As we were checking out the the sign and getting ready to leave Egypt Lake Campground. The group from dinner last night at Ball Pass Junction Campground hiked up. We had a brief chat with the guy who was leading the group. They had tried to hike up The Sphinx but ended up off trail and turned back. No other information was offered and he never asked us about our day. They were not any more engaging than they had been last night. We said a quick goodbye and headed off down the trail.
It was a quick 4.6 km hike on mostly rolling trail to the campground. With the great day that we had and the prospect of arriving at camp and finishing our day we made good progress down the trail. We arrived at Pharaoh Creek Campground just 1 hr 10 min after leaving Egypt Lake Campground. There were a couple of tents set up but no one was in camp. We chose a campsite off to the north side. We threw down our packs at 4:40 pm. It was such a nice afternoon and the sun was so warm we both took the opportunity to have a little nap before setting up the tent.
The two ladies who had taken our photograph back on Pharaoh Peak arrived next with their dog. Apparently it was not actually their dog. The one lady was dog sitting for the weekend and decided to bring the dog along an adventure to the Egypt Lake area. Even though they were hiking together they had each had their own tent.
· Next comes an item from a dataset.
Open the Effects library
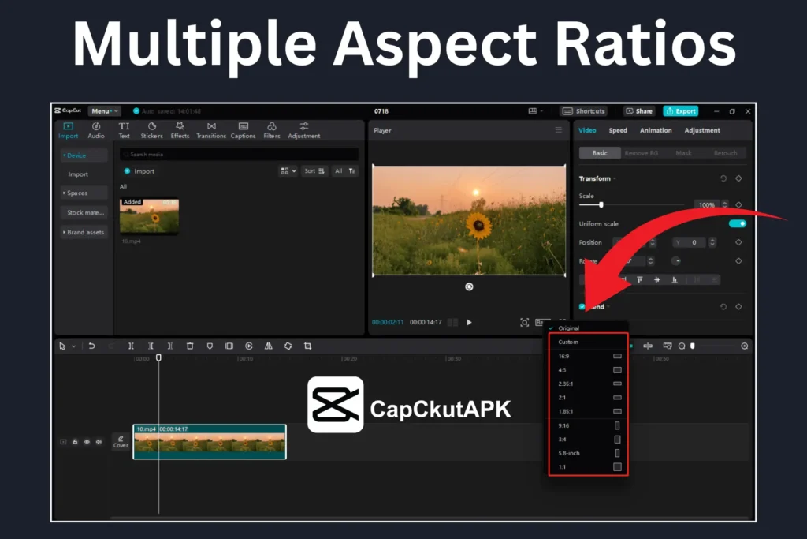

They were super friendly and we got lots of opportunity to pet the dog (I cannot remember its name). It turned out that we had friends in common. One of the ladies was best friends with the mother of a kid I coached in speed skating. Small world. Siobhan got to try out some more lightweight camp chairs. A little while later the last group showed up. It was another father and daughter duo.
We had a loud and boisterous dinner this evening. Everyone was very friendly and talkative. It turned out that the other father daughter duo where actually both engineers. It also turned out that they have been mistaken for a couple on previous trips like Siobhan and I were back on our Howard Douglas trip back in 2017. That is always an interesting and awkward discussion. By 8 pm everyone had retired back to their tents. The evening had been a great way to end what had been a long and glorious day
The evening was quite clear so I decided that this would be a good night to get up and take pictures of stars and hopefully the Milky Way in the night sky. With a big meadow I would lots of access to the sky. After going to sleep I woke up at 11 pm and checked the sky. The sky appeared to clear and the stars were out in full force. While a few clouds did appear I was quite happy with my photographs and I just simply enjoyed being outside underneath the stars staring at the Milky Way. I do not think I will ever lose my awe of the night’s sky.
Good night from Pharaoh Creek Campground.